WHAT YOU WILL DO:
Convert the data below into a numbered list, beginning at the line that contains "This screenshot has width=2576, height=1191." and stopping after the line that contains "The width and height of the screenshot is (1280, 510).". Omit blank lines and include nothing outside that span.
====== DATA
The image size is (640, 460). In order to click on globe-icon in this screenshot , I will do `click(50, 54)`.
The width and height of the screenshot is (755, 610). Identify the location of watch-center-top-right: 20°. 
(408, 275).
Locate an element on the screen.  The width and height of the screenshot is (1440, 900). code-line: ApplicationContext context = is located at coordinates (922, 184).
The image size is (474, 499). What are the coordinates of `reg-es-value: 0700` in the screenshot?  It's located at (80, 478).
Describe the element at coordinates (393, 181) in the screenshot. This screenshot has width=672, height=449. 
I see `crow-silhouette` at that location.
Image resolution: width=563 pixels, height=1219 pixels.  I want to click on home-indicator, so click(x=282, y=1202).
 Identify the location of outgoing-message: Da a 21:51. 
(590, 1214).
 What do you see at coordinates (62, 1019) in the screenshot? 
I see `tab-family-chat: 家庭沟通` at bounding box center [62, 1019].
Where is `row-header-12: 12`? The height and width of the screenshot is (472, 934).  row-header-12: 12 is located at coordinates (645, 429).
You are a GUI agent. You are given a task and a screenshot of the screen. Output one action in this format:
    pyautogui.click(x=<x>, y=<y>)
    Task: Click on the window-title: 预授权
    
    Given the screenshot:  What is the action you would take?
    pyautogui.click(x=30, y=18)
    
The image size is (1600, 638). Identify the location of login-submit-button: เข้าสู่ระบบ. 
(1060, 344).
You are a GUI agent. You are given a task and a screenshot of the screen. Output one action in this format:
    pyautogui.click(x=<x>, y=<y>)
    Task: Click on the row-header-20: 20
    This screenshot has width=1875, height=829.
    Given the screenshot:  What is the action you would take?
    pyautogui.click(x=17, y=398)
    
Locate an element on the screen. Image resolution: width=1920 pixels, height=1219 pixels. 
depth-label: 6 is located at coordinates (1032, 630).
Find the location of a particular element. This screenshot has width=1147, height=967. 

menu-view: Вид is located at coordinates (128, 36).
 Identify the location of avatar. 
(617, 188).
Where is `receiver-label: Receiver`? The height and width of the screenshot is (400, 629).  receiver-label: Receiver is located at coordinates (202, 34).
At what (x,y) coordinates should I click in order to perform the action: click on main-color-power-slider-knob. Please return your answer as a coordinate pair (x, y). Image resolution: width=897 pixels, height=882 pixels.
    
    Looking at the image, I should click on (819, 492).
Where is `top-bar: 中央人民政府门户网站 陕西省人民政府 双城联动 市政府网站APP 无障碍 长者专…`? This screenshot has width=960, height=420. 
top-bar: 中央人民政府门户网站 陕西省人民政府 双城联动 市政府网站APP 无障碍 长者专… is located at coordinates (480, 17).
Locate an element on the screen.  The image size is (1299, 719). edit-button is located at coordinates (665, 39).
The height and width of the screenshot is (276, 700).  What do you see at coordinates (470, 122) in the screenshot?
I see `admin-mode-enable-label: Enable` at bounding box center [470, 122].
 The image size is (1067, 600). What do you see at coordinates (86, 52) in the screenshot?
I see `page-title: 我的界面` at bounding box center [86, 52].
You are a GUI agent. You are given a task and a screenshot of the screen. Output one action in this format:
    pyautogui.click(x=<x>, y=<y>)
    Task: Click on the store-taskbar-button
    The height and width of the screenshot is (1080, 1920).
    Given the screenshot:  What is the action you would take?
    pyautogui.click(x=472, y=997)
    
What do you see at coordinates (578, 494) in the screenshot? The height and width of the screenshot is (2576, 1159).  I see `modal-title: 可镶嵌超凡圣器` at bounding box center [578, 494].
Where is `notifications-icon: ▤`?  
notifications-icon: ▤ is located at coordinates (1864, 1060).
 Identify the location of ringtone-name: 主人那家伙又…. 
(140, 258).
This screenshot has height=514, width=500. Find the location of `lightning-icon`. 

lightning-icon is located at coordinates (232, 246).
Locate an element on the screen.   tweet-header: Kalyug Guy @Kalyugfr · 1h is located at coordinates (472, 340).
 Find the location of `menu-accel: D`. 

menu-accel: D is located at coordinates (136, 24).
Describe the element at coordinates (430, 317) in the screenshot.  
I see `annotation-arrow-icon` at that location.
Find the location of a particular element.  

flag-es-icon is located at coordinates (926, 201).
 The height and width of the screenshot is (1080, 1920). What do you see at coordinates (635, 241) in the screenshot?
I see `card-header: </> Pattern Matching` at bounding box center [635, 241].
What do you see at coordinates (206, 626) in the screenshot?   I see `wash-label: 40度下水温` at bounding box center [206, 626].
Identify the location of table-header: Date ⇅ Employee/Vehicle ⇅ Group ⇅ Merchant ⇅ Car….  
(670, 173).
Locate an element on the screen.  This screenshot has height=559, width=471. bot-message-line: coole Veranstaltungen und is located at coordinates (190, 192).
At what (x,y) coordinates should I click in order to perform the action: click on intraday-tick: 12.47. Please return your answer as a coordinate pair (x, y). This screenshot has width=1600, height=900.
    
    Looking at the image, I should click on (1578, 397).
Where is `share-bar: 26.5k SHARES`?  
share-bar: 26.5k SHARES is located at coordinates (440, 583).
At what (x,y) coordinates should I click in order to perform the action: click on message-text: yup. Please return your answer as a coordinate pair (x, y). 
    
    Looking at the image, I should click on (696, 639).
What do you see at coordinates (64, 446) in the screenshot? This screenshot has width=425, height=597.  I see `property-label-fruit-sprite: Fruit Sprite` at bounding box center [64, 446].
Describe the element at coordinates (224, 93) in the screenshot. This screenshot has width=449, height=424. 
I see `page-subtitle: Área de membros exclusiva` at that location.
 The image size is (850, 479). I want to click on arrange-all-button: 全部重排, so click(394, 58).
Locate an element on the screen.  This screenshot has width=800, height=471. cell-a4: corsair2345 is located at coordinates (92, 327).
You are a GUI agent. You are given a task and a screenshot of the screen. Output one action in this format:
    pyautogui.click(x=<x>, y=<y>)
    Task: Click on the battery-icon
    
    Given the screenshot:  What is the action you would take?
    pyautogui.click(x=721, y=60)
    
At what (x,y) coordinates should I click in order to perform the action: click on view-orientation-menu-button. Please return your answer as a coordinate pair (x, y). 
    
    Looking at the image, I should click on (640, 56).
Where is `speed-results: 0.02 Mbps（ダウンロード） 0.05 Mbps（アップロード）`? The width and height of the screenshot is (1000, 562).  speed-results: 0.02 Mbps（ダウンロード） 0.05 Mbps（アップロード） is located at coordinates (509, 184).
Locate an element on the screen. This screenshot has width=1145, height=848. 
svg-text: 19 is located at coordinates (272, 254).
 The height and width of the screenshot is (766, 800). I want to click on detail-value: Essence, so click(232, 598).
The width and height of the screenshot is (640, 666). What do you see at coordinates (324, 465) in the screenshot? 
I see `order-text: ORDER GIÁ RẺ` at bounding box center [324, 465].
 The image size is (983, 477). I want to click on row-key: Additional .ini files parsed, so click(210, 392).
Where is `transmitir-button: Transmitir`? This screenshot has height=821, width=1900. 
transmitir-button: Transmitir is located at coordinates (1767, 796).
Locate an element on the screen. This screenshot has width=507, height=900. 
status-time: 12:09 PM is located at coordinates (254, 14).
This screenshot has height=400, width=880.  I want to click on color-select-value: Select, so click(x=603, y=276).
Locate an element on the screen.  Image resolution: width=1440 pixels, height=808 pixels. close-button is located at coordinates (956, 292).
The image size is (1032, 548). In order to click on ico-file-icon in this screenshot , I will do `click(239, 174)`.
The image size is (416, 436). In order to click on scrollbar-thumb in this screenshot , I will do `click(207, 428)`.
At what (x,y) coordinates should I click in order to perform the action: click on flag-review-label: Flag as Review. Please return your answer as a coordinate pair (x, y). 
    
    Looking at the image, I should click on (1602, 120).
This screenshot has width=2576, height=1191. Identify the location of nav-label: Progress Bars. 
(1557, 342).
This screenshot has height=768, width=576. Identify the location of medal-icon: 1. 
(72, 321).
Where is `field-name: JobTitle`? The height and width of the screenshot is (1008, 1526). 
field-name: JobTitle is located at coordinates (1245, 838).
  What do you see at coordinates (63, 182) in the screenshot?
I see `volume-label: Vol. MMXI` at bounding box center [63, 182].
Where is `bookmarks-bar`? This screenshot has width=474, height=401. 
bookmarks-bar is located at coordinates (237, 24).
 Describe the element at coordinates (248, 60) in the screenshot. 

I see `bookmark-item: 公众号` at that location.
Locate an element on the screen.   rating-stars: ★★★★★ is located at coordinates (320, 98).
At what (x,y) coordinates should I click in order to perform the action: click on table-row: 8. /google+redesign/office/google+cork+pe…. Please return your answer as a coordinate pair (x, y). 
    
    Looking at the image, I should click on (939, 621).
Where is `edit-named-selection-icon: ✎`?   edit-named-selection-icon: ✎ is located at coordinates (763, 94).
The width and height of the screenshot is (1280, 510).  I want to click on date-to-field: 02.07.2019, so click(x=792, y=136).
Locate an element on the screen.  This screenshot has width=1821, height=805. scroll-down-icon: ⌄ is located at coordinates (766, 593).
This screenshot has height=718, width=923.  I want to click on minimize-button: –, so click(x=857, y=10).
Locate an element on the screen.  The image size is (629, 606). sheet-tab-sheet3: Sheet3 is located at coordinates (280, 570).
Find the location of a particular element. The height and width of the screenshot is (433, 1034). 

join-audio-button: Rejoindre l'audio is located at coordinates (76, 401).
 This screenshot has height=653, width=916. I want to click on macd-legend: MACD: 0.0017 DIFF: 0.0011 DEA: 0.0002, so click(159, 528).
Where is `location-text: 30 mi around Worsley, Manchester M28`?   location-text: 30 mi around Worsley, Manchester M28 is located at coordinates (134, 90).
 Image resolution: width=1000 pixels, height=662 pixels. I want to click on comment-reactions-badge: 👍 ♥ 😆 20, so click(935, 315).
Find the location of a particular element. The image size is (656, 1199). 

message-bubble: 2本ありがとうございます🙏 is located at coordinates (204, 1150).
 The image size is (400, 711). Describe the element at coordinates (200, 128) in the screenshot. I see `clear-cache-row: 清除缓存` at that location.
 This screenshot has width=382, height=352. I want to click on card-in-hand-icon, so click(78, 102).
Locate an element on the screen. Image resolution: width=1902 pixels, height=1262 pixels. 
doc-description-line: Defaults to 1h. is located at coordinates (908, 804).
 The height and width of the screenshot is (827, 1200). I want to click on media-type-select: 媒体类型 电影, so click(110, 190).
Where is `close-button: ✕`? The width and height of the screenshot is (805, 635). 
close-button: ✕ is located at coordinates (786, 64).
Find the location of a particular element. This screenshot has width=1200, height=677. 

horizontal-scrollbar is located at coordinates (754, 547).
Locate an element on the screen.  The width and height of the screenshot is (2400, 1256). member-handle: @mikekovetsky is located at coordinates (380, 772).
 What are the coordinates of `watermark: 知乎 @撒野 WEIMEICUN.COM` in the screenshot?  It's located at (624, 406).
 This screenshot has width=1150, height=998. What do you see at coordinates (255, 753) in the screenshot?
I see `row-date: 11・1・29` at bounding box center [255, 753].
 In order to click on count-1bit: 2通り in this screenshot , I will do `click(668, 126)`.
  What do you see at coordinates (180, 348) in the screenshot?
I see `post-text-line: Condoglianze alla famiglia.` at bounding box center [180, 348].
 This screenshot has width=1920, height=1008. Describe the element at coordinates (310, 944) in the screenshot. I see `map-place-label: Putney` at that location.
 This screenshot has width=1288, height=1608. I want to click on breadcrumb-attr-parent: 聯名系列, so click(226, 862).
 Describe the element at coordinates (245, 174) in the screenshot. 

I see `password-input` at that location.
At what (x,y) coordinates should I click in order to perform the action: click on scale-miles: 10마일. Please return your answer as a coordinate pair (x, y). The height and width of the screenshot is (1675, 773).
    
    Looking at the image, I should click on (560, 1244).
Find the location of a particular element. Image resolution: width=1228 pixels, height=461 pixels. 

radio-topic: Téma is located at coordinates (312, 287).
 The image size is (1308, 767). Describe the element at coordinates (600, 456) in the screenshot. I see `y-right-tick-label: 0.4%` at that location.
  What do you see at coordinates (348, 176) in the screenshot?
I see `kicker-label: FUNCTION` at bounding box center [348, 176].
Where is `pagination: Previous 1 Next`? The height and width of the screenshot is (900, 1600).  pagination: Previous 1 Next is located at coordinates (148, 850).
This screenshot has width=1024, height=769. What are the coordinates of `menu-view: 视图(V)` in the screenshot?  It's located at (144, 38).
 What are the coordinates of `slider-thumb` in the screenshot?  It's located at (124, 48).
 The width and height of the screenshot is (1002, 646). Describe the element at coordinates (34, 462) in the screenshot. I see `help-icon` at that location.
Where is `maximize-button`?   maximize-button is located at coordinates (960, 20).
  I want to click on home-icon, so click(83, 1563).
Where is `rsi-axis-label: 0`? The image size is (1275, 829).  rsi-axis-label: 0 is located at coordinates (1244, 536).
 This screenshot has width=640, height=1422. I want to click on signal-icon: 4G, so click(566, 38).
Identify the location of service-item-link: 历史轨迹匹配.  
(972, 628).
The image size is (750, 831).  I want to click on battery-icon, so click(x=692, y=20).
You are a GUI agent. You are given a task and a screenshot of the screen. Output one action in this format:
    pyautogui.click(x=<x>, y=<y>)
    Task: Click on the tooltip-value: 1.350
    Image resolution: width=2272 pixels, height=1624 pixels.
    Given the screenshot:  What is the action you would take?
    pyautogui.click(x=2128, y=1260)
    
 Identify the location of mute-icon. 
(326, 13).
============
RESPONSE AREA:
1. This screenshot has width=2576, height=1191. Identify the location of nav-label: Progress Bars. 
2. (1557, 342).
3. This screenshot has height=768, width=576. Identify the location of medal-icon: 1. 
4. (72, 321).
5. Where is `field-name: JobTitle`? The height and width of the screenshot is (1008, 1526). 
6. field-name: JobTitle is located at coordinates (1245, 838).
7.   What do you see at coordinates (63, 182) in the screenshot?
8. I see `volume-label: Vol. MMXI` at bounding box center [63, 182].
9. Where is `bookmarks-bar`? This screenshot has width=474, height=401. 
10. bookmarks-bar is located at coordinates (237, 24).
11.  Describe the element at coordinates (248, 60) in the screenshot. 
12. I see `bookmark-item: 公众号` at that location.
13. Locate an element on the screen.   rating-stars: ★★★★★ is located at coordinates (320, 98).
14. At what (x,y) coordinates should I click in order to perform the action: click on table-row: 8. /google+redesign/office/google+cork+pe…. Please return your answer as a coordinate pair (x, y). 
15.     Looking at the image, I should click on (939, 621).
16. Where is `edit-named-selection-icon: ✎`?   edit-named-selection-icon: ✎ is located at coordinates (763, 94).
17. The width and height of the screenshot is (1280, 510).  I want to click on date-to-field: 02.07.2019, so click(x=792, y=136).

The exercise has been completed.